Led by researchers from the Johns Hopkins Bloomberg School of Public Health, a study has shown that measuring function and damaged levels in kidneys is comparable to traditional blood pressure and cholesterol tests when it comes to predicting risks of heart failure and deaths due to strokes and heart attacks.
Published in the journal Lancet Diabetes and Endocrinology, the study points to the possibility of using kidney function as an additional tool to help doctors in making better decisions about the health of their patients, tapping into information already being collected anyway.
"Cholesterol levels and blood pressure tests are good indicators of cardiovascular risk, but they are not perfect," said Kunihiro Matsushita, M.D., Ph.D., lead author for the study, adding doctors can do better with the added information that tests on kidney function can offer.
There are two common tests for assessing kidney health. One checks for the estimated glomerular filtration rate (eGFR) of the kidneys, which refers to how well waste products are being filtered out, and the other measures how much albumin, a protein, is leaking out of kidneys and into the urine. Low eGFRs mean the kidneys are not functioning at optimum capacity, while the presence of a lot of albumin in urine is an indicator of potential kidney damage.
The researchers analyzed data taken from 24 studies involving over 637,000 subjects without cardiovascular disease history. According to the results of the study, both tests for eGFR and albumin independently improved predictions for cardiovascular disease in general as well as deaths and heart failures from strokes and heart attacks, however, testing for albuminaria yielded stronger predictions, outperforming systolic blood pressure and levels of cholesterol.

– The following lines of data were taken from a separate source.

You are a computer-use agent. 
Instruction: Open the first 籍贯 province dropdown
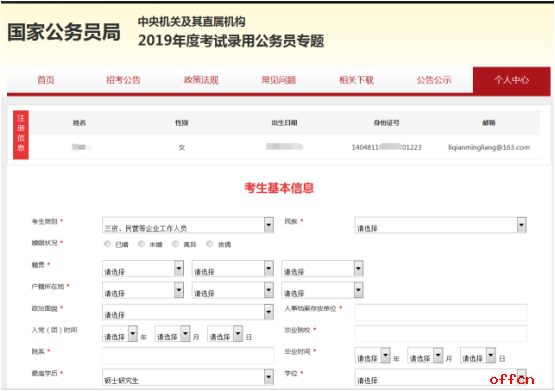143,269
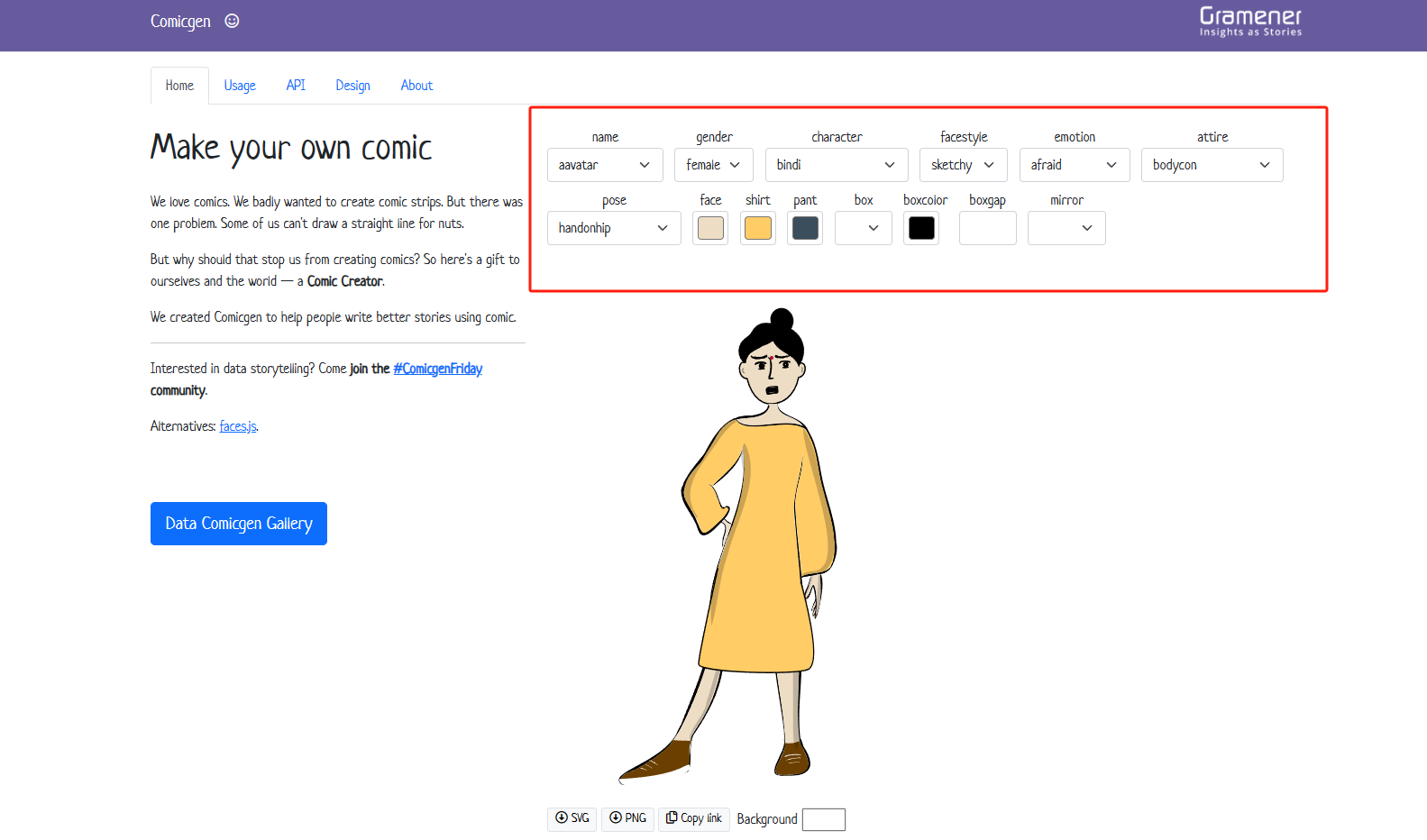Click the smiley icon next to Comicgen
Screen dimensions: 1427x840
click(232, 21)
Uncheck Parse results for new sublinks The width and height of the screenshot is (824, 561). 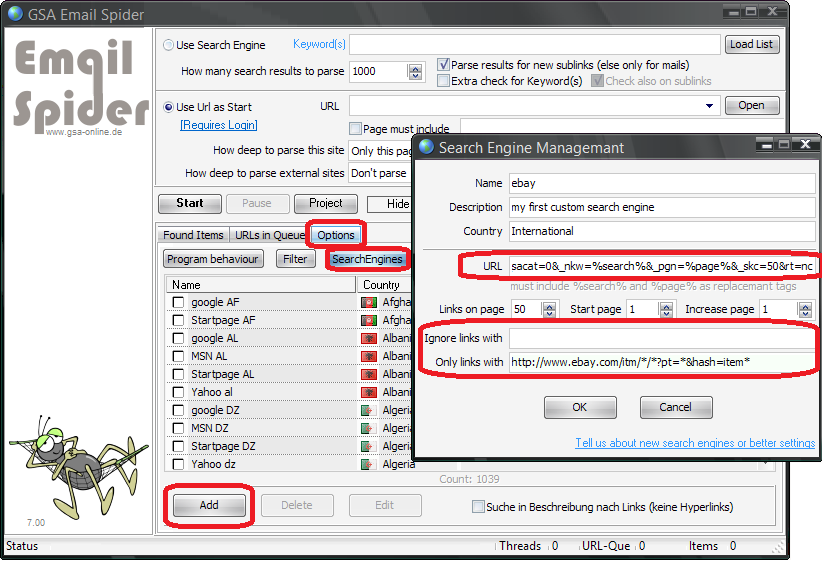[x=443, y=64]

It is unclear what connection reduced kidney function has with cardiovascular disease, but Matsushita said that poor kidney function leads to fluid retention, too much of which can cause heart failure. Those with chronic kidney disease have twice the risk of developing cardiovascular disease and about half of patients will die from heart disease before reaching kidney failure.
The study received support from the National Institute of Diabetes and Digestive and Kidney Diseases from the National Institutes of Health and the U.S. National Kidney Foundation. Other authors who participated in the study include Josef Coresh, Johan Arnlov, Mark Woodward, Yingying Sang, David Warnock, John Chalmers, Mark Sarnak, Caroline Fox, Ron Gansevoort, Tazeen Jafar, Kentaro Yamashita, Simerjot K. Jassal, Kazumasa Yamagishi, Gijs W. D. Landman, Arjan van Zuilen, Jonathan Townend, Paul Roderick, Marcello Tonelli, Toshimi Sairenchi, Michael Shlipak, Ben Schottker and Anoop Shankar.